* [EXCERTO FORNECIDO]:
• • • • • • •

O projecto de lei respectivo vem para esta camara, e a commissão de fazenda a quem foi remettido julgou conveniente approva-lo, dando um parecer nesse sentido. Mas agora, que elle está em discussão, é certamente a occasião propria para fazer nelle os melhoramentos que a illustração dos membros da camara suggerir.

O digno par o sr. Ornellas apresentou propostas para serem alteradas algumas das disposições do projecto. Eu poderia desde já dizer alguma cousa sobre ellas; porem abstenho-me nesta occasião de o fazer, porque o que eu teria a dizer poderia talvez exprimir só as minhas opiniões individuaes, e não as da commissão, que não sei quaes são, e precisa ser ouvida, assim como o sr. ministro da fazenda por parte do governo.

Peço portanto a v. exa., como relator da commissão, que consulte a camara se quer que ellas lhe sejam remettidas, a fim de as examinar e dar o seu parecer, não só sobre as que acaba de apresentar o digno par o sr. Ornellas,- mas sobre quaesquer outras que algum digno par julgue conveniente mandar ainda para a mesa.

Por emquanto não entro em mais largas considerações.

• • • • • • •

* [TAREFA PROPOSTA]: No excerto, por que razão se abstém o orador, nesta ocasião, de dizer alguma coisa sobre as propostas do sr. Ornellas? Responda em uma a três frases. A listagem que se segue provém de outra fonte.

* [DADOS DISPONÍVEIS]:
• • • • • • •

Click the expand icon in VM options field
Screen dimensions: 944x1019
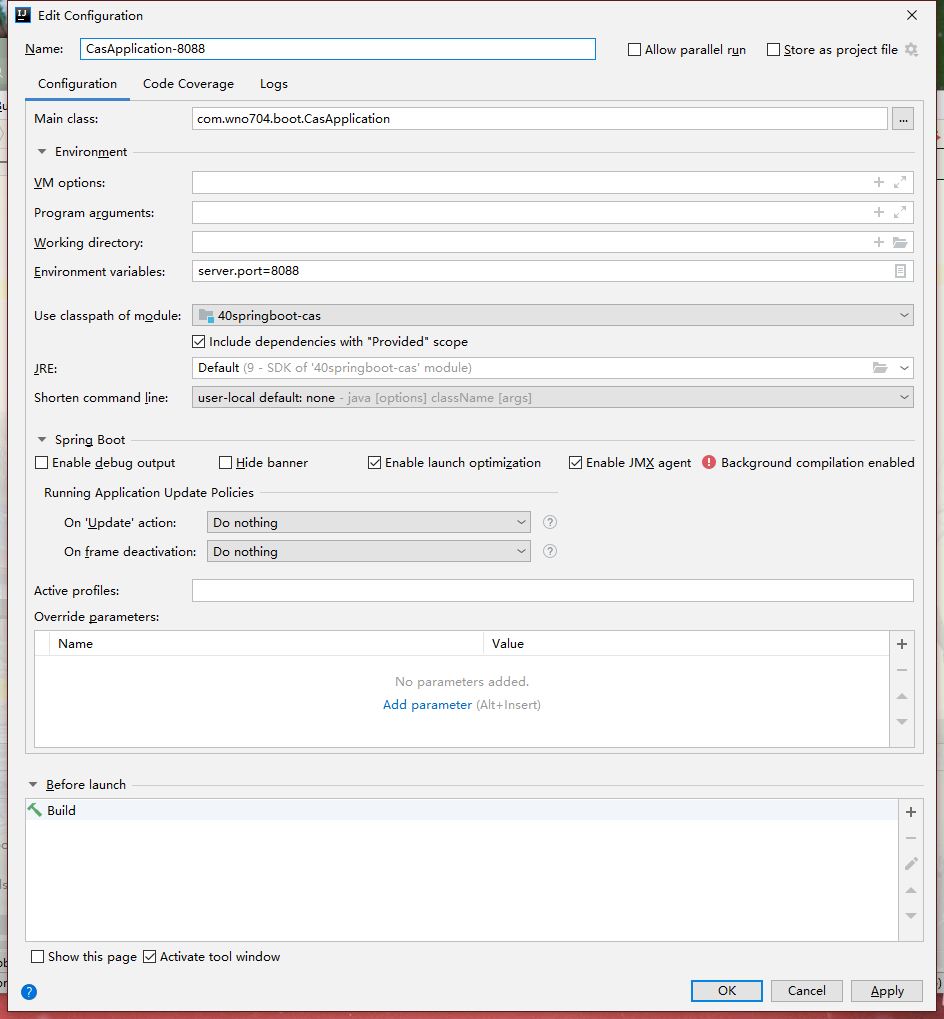click(x=900, y=182)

• • • • • • •

* [RESPOSTA]: Abstém-se porque o que diria poderia exprimir só as suas opiniões individuais e não as da comissão, cujas opiniões desconhece. A comissão precisa de ser ouvida, assim como o ministro da fazenda por parte do governo.